John Muir was the founder of the Sierra Club and the inventor of the modern American conservation movement. He was instrumental in preserving some of our nation's natural wonders. And now, some top environmental thinkers say John Muir's legacy is stupid.
I was surprised to hear this, too! It seems rather harsh, at first glance. But the LA Times notes that a UCLA conference being held on Muir's legacy today is not full of unrestrained praise for him—it prominently features some bold thinkers saying that his way of thinking is "not useful any more."
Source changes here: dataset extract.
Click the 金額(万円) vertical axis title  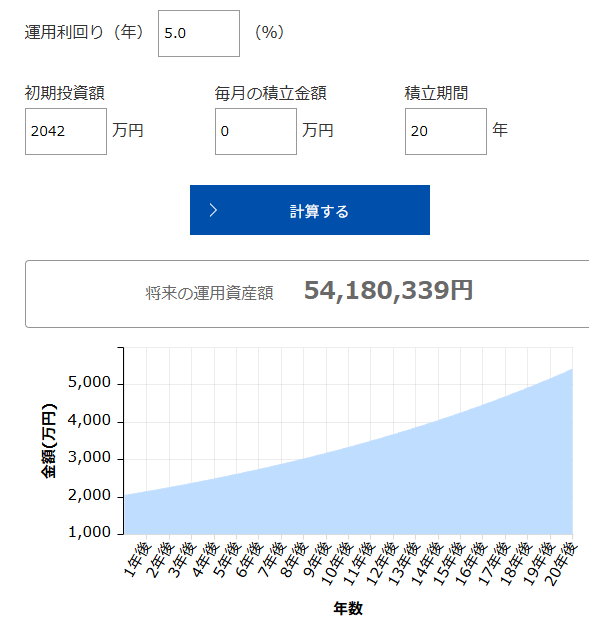49,441
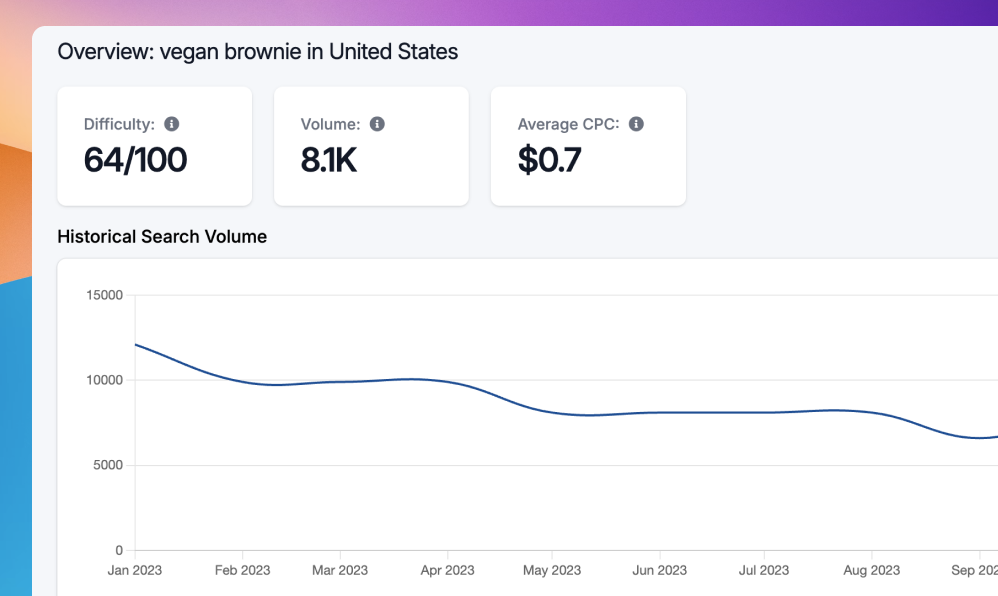998x596 pixels.
Task: Click chart line start at Jan 2023
Action: coord(136,345)
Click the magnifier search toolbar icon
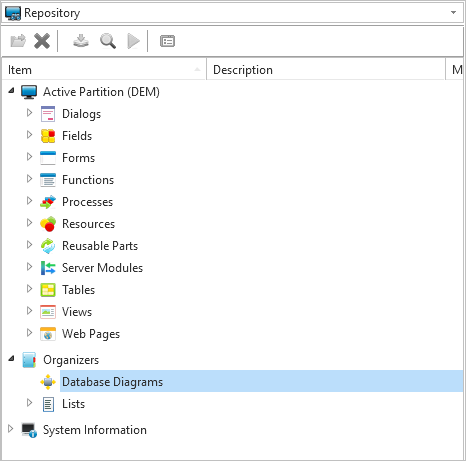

These modern anti-Muirs are not developers or right wingers, but some of the top scholars and thinkers on sustainability and environmentalism in America. Their criticism is not so much that Muir was wrong in his day—after all, we wouldn't have all these nice national parks without him—but instead that his ethic of conservation of unspoiled nature has now become outmoded and elitist, in a time when Americans increasingly live urban lives. From the LAT:
To Christensen and others, however, Muir's notion that immersing people in "universities of the wilderness" — such as Yosemite — sends the message that only awe-inspiring parks are worth saving, at the expense of smaller urban spaces.
Critics also say Muir's vision of wilderness is rooted in economic privilege and the abundant leisure time of the upper class.
Does it? Does Muir's fondness for preservation really "send the message" that only national parks are worthwhile, and not urban parks? Does it not seem a bit small-minded to pretend that environmentalists and conservationists and advocates of green space should have to choose between conservation of natural lands and urban parklands? That seems rather like a false choice that opponents of preservation would love to have advocates of preservation believe they have to make, rather than a real choice that needs to be made in the real world.
Furthermore, yes, certainly, there is some level of economic privilege associated with being able to regularly visit our nation's national parks. But that's not the park's fault. Conservation of natural land is a gift that keeps on giving. Even if the poor of today are unable to enjoy our national parks, their children and grandchildren may be able to. The parks will still be there! To say that "it is not economically feasible for many Americans to enjoy our national parks" is not to argue against conservation—it is to argue for making the majority of American more economically prosperous. I would vote for socialist redistribution of economic resources over a move away from land conservation any day.
America has economic inequality problems. Is that John Muir's fault? John Muir was not a perfect man. Who gives a shit? He left this nation with a great gift: millions and millions of acres of preserved unspoiled natural land. What we do with it, and how we ensure that all Americans are able to share in it, is our problem. To the extent that John Muir's legacy is the awareness of the importance of conserving natural lands, it is as relevant as ever. (Go to any beautiful natural area that is being rapidly developed into condos and chain stores if you have any doubts about that.) Preserving the legacy of John Muir is not dangerous. Abandoning it is.